ZAP is Grossed out… Members of the Zoning and Platting Commission appeared to express collective regret last week for the role they may have unwittingly played in the ouster of Scott Gross from his job as a consulting engineer for the Austin Transportation Department. Gross recently resigned his position after he was put on administrative leave by City Manager Marc Ott in response to his use of the satirical “Judgmental Austin” map during a Jan. 19 presentation. Commissioner Jolene Kiolbassa, who was the first to tell Gross after his presentation that the map was inappropriate, penned a letter of support for Gross to Ott that the commission voted 9-1 to endorse on Tuesday. In addition to praising Gross’ seven years of service to the city, the letter stated that Gross apologized for the map and “we found his apology sincere.” Commissioner Dustin Breithaupt was the lone vote against the letter. He told the Austin Monitor afterward that his vote was not a reflection of his opinion on Gross’ conduct but rather of his belief that “it’s an HR issue.” During discussion, Commission Chair Gabriel Rojas said, “From what I understand, city management is upset that we’re even talking about this.”

Degrees of separation… A presentation from city legal Tuesday on “walking quorums” had members of the Zoning and Platting Commission scratching their heads. Assistant City Attorney Sabine Romero had reminded commissioners that they should try to avoid communicating with a group of fellow commissioners large enough to constitute a quorum of the commission, including by email and on social media. Commission Vice Chair Jackie Goodman said it didn’t make sense that she couldn’t even email simple questions, including about the agenda at future meetings, to her fellow commissioners. Instead, she said, she was obligated to send those messages to the commission’s staff liaison, Andrew Rivera, who then forwards them to fellow commissioners. Romero responded that the requirement was simply a way to prevent commissioners from engaging in dialogue about a commission-related issue without the legally required public notice. Thus, staff forwards the email to the chair of the commission and then blind carbon copies all other commissioners, to prevent a member from accidentally hitting reply-all and triggering an illegal meeting. “I still don’t follow how it’s OK if Andrew does it, but not if I do,” responded Goodman. Commission Chair Gabriel Rojas suggested it was maybe just a greater “degree of separation.”
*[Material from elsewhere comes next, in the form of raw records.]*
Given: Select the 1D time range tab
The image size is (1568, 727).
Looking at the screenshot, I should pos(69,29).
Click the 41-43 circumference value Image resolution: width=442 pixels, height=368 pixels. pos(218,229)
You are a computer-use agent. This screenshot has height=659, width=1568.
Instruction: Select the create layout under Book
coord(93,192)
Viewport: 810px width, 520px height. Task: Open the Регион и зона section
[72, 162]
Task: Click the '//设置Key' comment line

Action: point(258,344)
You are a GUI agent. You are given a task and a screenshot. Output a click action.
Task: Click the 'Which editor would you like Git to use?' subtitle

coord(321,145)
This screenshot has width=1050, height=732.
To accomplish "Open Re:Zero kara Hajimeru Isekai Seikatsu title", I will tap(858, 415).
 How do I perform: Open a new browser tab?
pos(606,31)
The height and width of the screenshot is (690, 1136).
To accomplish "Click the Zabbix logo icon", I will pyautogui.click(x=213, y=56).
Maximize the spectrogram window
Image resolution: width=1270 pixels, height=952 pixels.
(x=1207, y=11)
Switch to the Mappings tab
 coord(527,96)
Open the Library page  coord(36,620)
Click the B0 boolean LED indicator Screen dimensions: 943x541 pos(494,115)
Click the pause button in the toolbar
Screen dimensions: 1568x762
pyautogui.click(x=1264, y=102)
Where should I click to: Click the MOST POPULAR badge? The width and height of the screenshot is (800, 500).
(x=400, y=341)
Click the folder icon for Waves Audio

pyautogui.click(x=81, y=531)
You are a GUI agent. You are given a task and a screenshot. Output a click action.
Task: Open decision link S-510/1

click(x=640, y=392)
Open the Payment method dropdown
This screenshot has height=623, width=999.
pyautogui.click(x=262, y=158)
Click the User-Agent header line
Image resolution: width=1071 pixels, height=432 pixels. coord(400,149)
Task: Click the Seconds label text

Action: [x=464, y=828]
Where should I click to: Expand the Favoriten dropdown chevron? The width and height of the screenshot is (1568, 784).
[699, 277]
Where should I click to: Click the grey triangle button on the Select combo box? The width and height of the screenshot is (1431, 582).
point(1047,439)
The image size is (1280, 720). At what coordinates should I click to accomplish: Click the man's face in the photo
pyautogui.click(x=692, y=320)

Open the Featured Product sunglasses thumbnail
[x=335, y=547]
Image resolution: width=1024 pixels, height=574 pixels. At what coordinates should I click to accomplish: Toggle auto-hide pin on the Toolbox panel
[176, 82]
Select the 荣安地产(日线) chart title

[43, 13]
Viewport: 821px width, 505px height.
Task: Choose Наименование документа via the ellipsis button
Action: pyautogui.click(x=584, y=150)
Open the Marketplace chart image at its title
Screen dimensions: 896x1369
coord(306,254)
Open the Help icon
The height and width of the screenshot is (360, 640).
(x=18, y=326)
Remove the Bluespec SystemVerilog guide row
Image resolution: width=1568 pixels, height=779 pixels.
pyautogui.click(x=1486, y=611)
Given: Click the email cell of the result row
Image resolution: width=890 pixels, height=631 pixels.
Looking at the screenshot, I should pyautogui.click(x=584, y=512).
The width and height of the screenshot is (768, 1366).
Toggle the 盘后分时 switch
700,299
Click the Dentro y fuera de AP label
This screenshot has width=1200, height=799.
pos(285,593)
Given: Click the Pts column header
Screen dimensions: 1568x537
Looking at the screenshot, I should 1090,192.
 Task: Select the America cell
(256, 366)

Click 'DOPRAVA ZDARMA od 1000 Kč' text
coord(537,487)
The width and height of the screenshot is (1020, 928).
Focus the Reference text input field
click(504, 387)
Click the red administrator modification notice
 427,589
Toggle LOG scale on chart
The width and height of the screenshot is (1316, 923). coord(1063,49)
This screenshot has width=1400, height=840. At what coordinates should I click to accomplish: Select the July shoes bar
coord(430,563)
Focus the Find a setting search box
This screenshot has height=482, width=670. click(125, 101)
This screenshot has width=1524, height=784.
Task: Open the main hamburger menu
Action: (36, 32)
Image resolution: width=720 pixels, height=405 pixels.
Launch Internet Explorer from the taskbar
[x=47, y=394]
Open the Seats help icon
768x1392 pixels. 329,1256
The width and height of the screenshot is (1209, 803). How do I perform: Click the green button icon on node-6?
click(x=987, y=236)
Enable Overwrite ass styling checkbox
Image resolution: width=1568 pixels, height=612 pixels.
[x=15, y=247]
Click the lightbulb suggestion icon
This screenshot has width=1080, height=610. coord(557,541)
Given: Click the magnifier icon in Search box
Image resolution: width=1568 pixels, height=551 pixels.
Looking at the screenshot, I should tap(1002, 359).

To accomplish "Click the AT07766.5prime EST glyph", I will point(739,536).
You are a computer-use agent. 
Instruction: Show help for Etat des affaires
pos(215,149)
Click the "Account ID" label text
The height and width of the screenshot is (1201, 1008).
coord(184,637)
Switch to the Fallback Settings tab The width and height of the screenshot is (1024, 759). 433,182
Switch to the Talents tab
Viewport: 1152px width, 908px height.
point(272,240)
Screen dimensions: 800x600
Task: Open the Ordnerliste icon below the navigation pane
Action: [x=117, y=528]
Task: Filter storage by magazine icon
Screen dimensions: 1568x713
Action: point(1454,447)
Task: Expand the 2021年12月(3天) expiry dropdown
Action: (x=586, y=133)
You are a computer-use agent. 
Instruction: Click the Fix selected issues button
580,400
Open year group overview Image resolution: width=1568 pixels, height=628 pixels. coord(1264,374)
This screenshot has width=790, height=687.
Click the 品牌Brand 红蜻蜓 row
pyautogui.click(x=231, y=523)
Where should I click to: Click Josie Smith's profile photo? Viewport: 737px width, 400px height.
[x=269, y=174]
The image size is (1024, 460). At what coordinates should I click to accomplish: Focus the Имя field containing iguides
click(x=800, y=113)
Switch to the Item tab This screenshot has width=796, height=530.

They have a bridge… Last week, developers of the Grove at Shoal Creek seem to have (finally?) made the Bull Creek Road Coalition happy, for now, with their announcement that the planned unit development will now include a bicycle and pedestrian bridge that will span Shoal Creek. The bridge (depicted here) will be added to the master plan and will be funded and built by the developers. There may be one hiccup, though. This weekend, the Monitor got word from City Council Member Leslie Pool’s office that the proposed location of the bridge is at the north end of the property, not the southern end, for which Pool and other residents have advocated due to its proximity to Shoal Creek Boulevard.